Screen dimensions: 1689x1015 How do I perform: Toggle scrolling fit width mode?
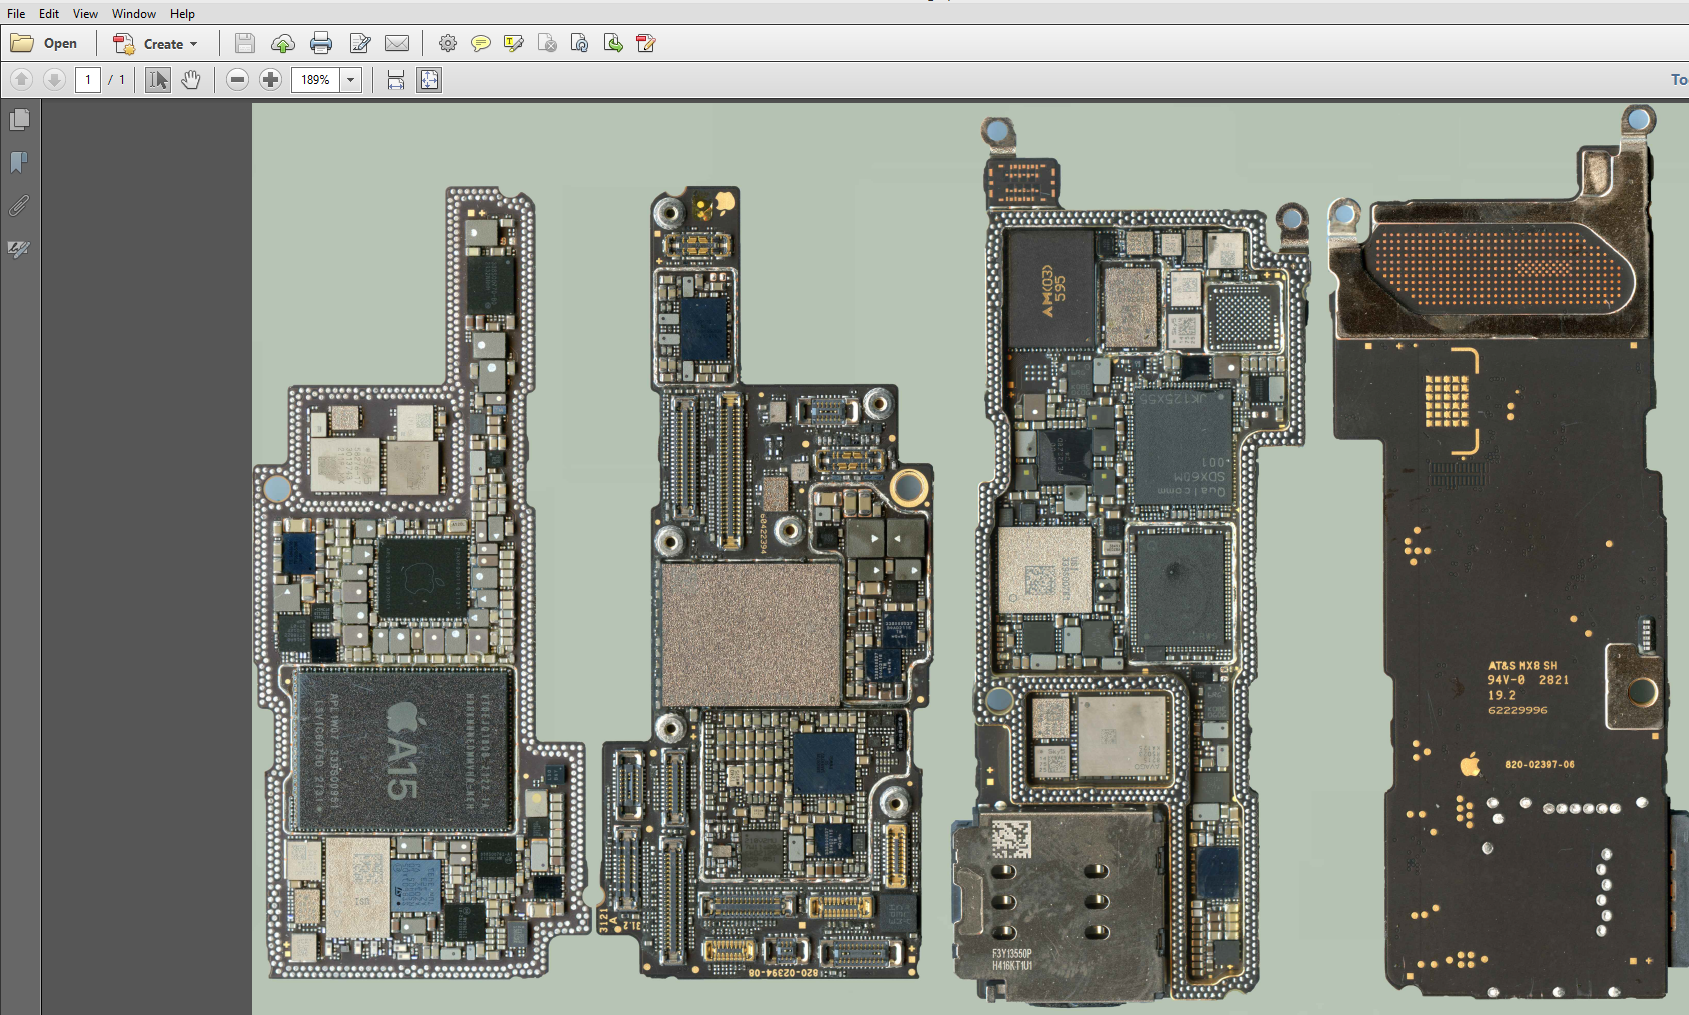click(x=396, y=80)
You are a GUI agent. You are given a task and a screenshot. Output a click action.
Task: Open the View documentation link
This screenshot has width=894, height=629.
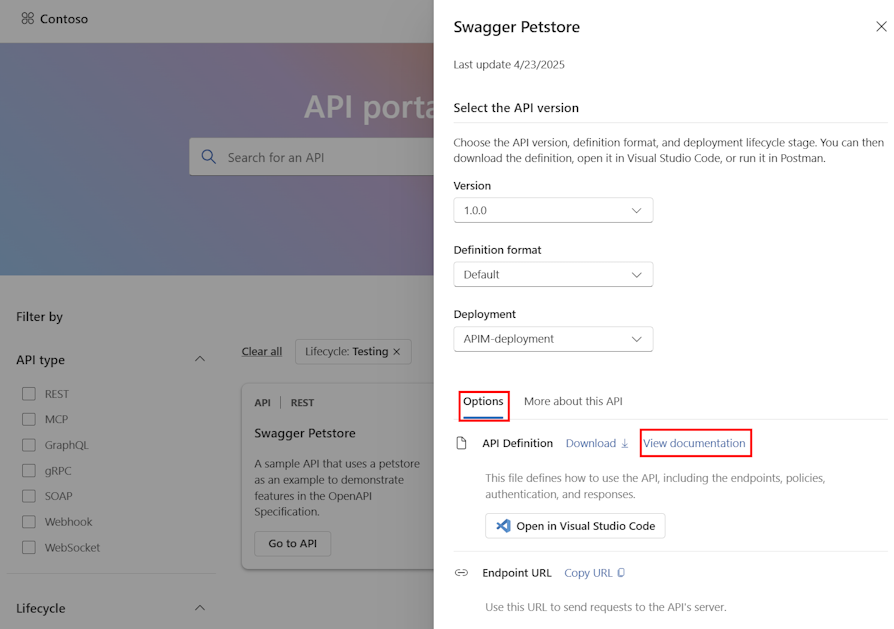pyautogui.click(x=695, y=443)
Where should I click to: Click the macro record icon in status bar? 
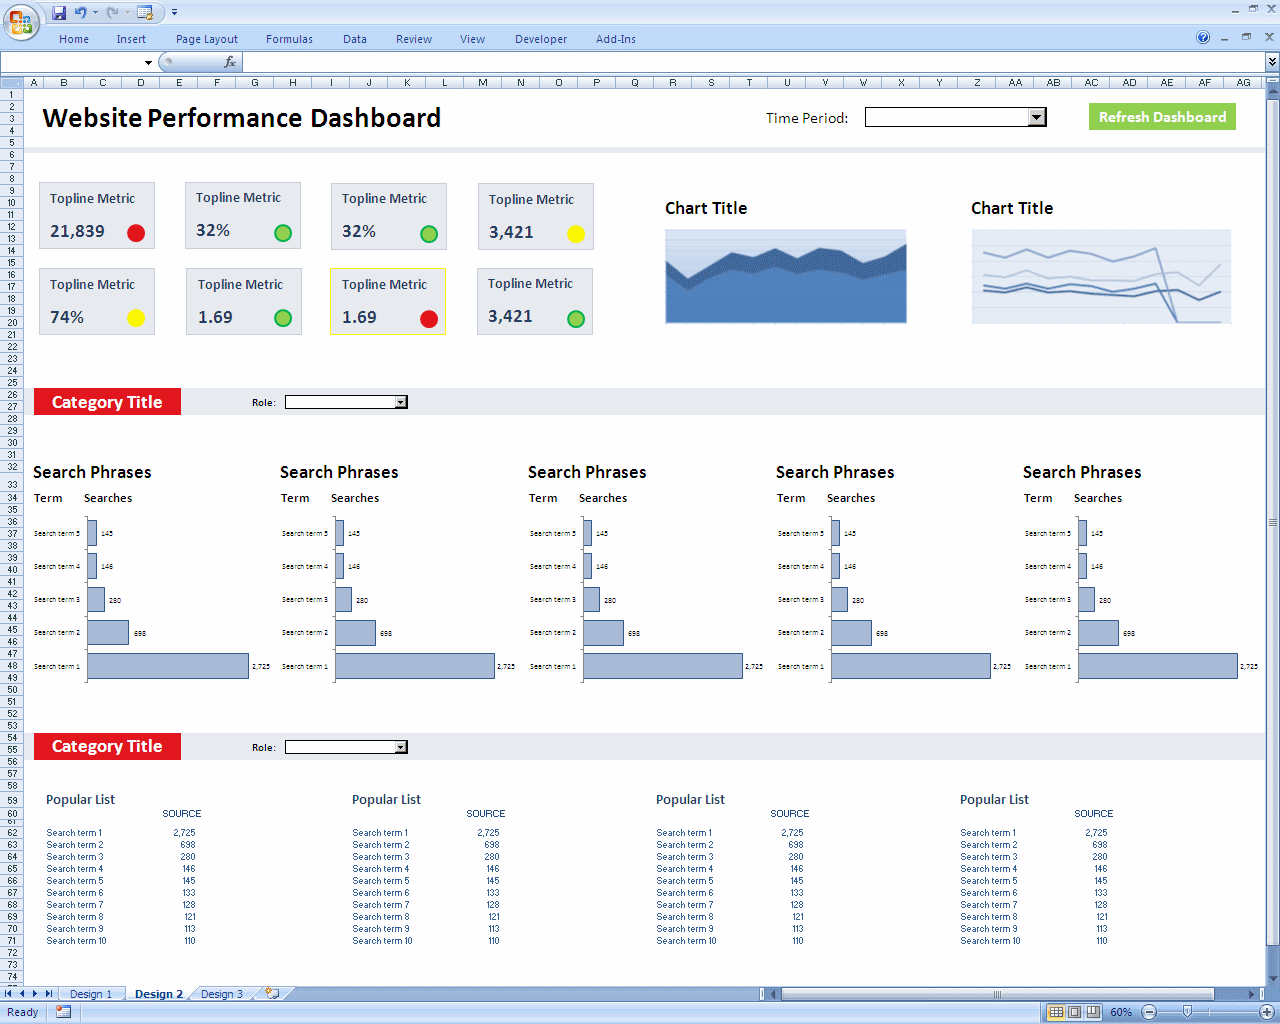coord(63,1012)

**EXERCISE DIRECTIONS**: Copy out every line of the material above exactly, skipping the pictures.

**EXERCISE RESULT**:
Screen dimensions: 1689x1015 How do I perform: Toggle scrolling fit width mode?
click(x=396, y=80)
You are a GUI agent. You are given a task and a screenshot. Output a click action.
Task: Open the View documentation link
This screenshot has width=894, height=629.
pyautogui.click(x=695, y=443)
Where should I click to: Click the macro record icon in status bar? 
coord(63,1012)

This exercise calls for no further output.